The FinMin gives us a rundown of key economic indicators for 1Q 2024-25: Egypt has seen its budget deficit narrow, its primary surplus expand, and its revenues up during the first three months of FY 2024-25, despite the ongoing regional war, according to the Finance Ministry’s latest monthly financial report (pdf).
(Tap or click the headline above to read this story with all of the links to our background as well as external sources.)
#1- Budget deficit narrowed to 2.12% of the country’s GDP in 1Q 2024-2025, recording EGP 361.8 bn, up from a EGP 455.8 bn deficit during the same period last year, driven by an increase in revenues, mainly from the taxpayers, and a decline in the debt service bill.
#2- Revenues were up 40.3% y-o-y during the three-month period to stand at EGP 470.1 bn, with the lion’s share collected from taxpayers, which made up 87.9% of total revenues.

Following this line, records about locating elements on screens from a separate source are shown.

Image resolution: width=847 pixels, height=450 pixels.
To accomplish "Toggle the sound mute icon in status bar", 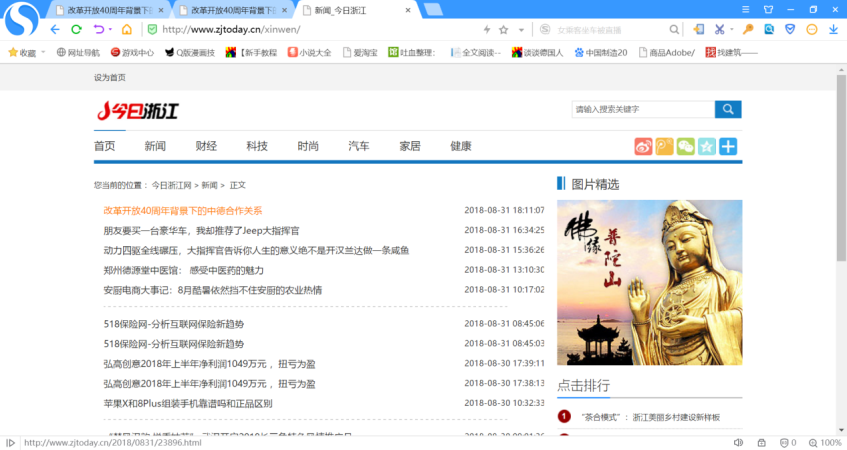I will point(738,442).
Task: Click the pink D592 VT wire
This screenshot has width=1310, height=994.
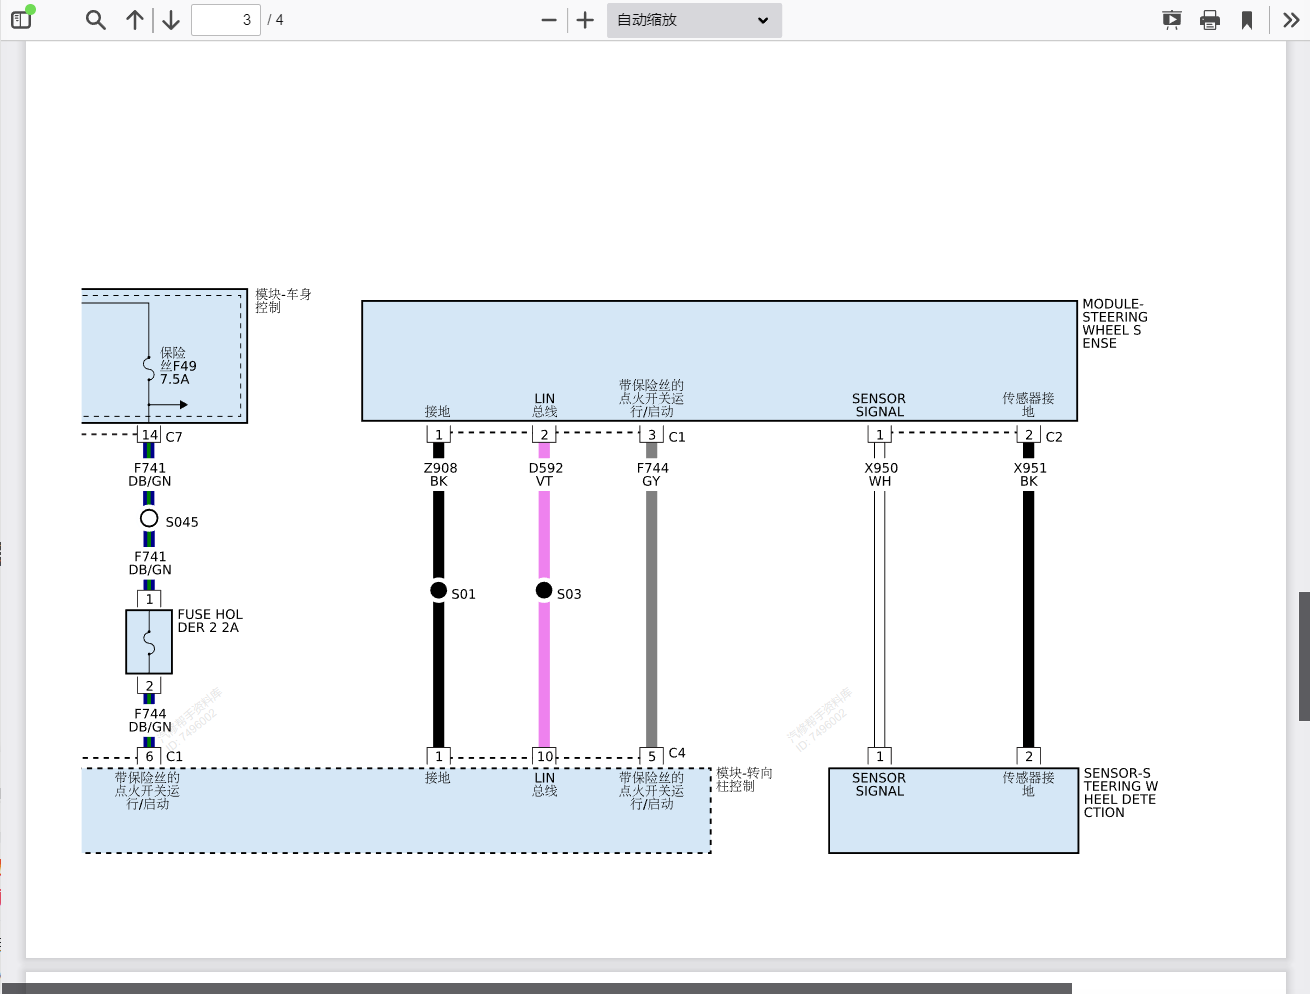Action: [x=544, y=670]
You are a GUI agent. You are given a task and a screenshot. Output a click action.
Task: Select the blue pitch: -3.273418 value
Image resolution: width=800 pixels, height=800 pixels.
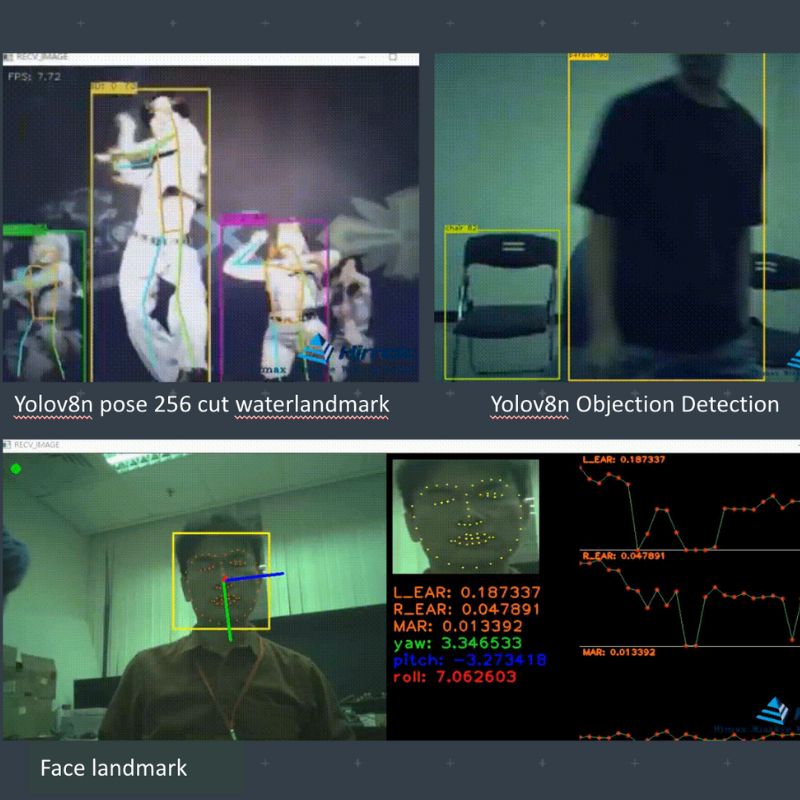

Tax revenues saw a big leap in 1Q 2024-25, reaching EGP 413.3 bn, up 45% y-o-y — their biggest jump in 20 years. The jump was attributed to growth across all tax types, driven by better economic performance and the unwinding of the FX crisis. Additionally, tax systems digitization played a key role in improving tax administration and expanding the tax base, ultimately boosting revenues, according to the report.
#3- Government spending increased by 4.7% y-o-y, standing at EGP 827.7 bn in 1Q 2024-2025. This was driven by a 5.4% y-o-y dip in debt service bill, which sat at around EGP 452 bn thanks to “efforts to control public spending by improving debt management through distributing payments over the length of the fiscal year and diversifying financing sources.”
#4- Spending on support and subsidies also increased during the quarter, rising by 39.8% y-o-y to EGP 133 bn in 1Q 2024-2025. This included increased spending on food subsidies (EGP 26.1 bn) and social support programs.
The bigger picture: The government has penciled in growth of 4.0% for the fiscal year. Headline inflation is expected to drop to an average of 17.9% over the current FY. Meanwhile, the budget deficit is expected to increase to 7.3% of the country’s GDP.